Budget 2013 : «un effort inédit de 36,9 milliards»

La France va faire en 2013 un « effort inédit » de 36,9 milliards d’euros pour ramener le déficit public à 3% du PIB, dont plus de 24 milliards de hausses d’impôts selon le projet de budget dévoilé vendredi. Présenté comme « sans précédent » et « historique », ce plan de rigueur adopté en Conseil des ministres comprend pour l’an prochain 20 milliards d’euros de prélèvements nouveaux (10 sur les ménages, 10 sur les entreprises), en plus des 4,4 milliards déjà votés durant l’été, de 10 milliards d’économies sur les dépenses de l’Etat et de 2,5 milliards sur les dépenses d’assurance maladie.

Dans le détail, l’impôt sur le revenu va augmenter de 3,5 milliards d’euros, en raison de la taxation accrue des revenus du capital, du plafonnement du quotient familial et de la création d’une tranche à 45% pour les revenus supérieurs à 150.000 euros par part.
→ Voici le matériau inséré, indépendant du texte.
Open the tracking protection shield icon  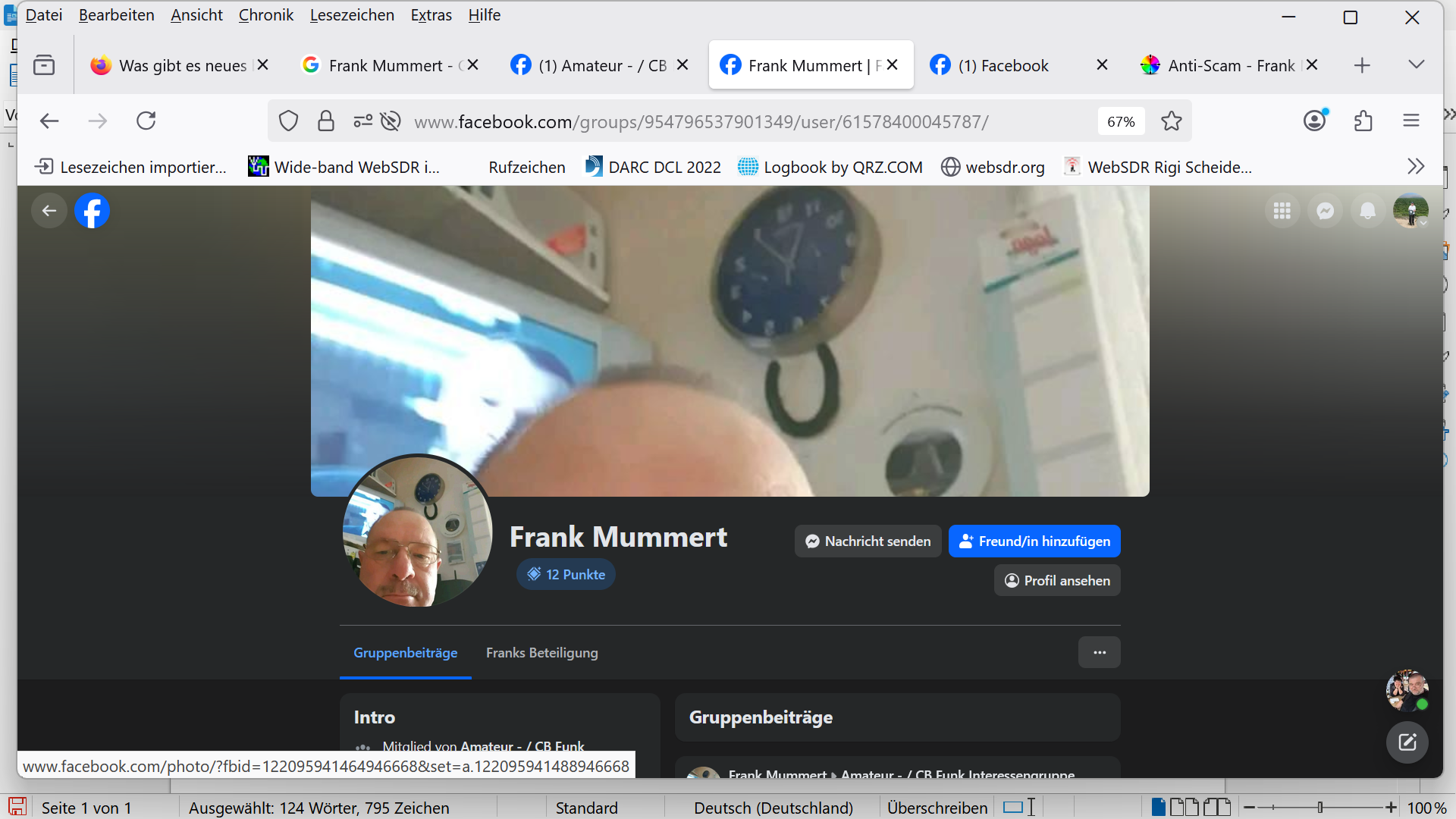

Selon les simulations de Bercy, cette « réforme fiscale » censée « rétablir la progressivité de l’impôt » va augmenter les prélèvements de 4,1 millions de foyers, parmi les plus aisés, et alléger ceux de 8,5 millions d’autres. L’impôt payé en 2013 « sera diminué ou inchangé pour 89% des ménages », assure le ministère de l’Economie.

En outre, l’impôt de solidarité sur la fortune (ISF) est relevé pour un milliard d’euros et la « contribution exceptionnelle à 75% sur les revenus d’activité supérieurs à un million d’euros » apportera 200 millions. Un plafonnement, sorte de bouclier fiscal, sera toutefois rétabli pour éviter que le cumul des impôts directs nationaux ne dépasse les trois quarts des revenus d’un contribuable.